Segundo Salomão, as PECs 505 e 371, ao autorizar a perda definitiva do cargo de magistrados por decisão administrativa de tribunais ou do CNJ, sem sentença judicial transitada em julgado, “padecem de vício material insanável”.
“A garantia da vitaliciedade, longe de constituir privilégio pessoal da magistratura ou do parquet, consubstancia verdadeira garantia institucional destinada à preservação da independência funcional e da imparcialidade dessas funções de Estado. Trata-se de prerrogativa instrumental concebida pelo constituinte originário para assegurar a autonomia do Poder Judiciário e do Ministério Público frente a eventuais pressões externas”, avaliou.
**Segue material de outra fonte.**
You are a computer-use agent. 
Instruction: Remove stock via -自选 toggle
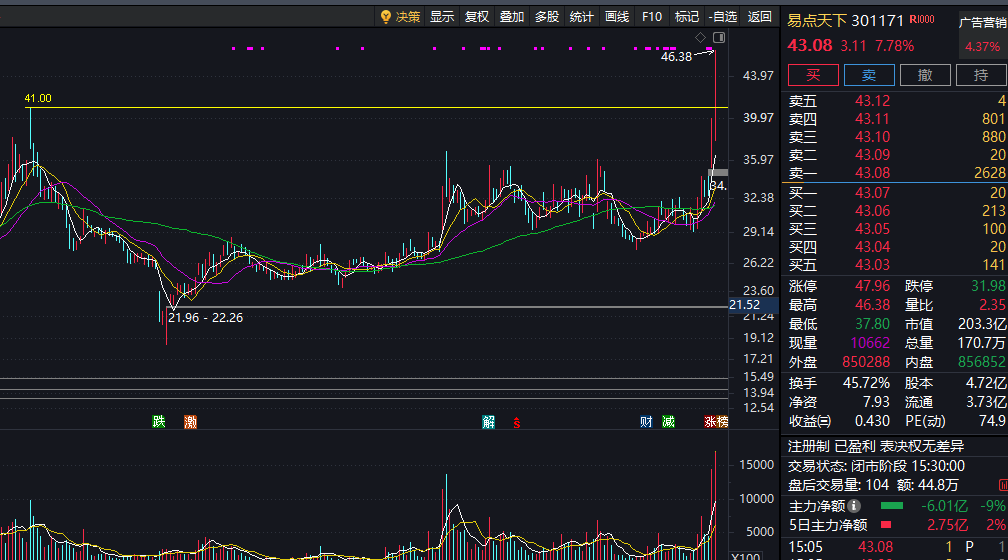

Quanto à PEC 86/11, o relator considerou que o texto não estabeleceu qual seria a disciplina apta a compatibilizar a supressão da penalidade de aposentadoria compulsória com a preservação do regime de perda do cargo que é assegurado aos membros da magistratura.
Debates
Helder Salomão elogiou a iniciativa da proposta. “A sociedade brasileira há muito reivindica o fim desse privilégio que hoje nós conhecemos como aposentadoria compulsória que, ao invés de ser um castigo como deveria ser ou uma punição melhor dizendo acaba sendo um prêmio para quem pratica ilícitos e crimes no exercício da magistratura”, disse.
A deputada Bia Kicis (PL-DF) compartilhou dessa opinião. “Você premiar alguém que abusou do cargo, que cometeu crimes e que é afastado, aposentado compulsoriamente com a sua remuneração integral, é um tapa na cara do brasileiro”, afirmou a parlamentar.
A proposta ainda precisa ser analisada por uma comissão especial que deverá ser criada para esse fim, e depois segue para apreciação do Plenário, onde precisará ser votada em dois turnos.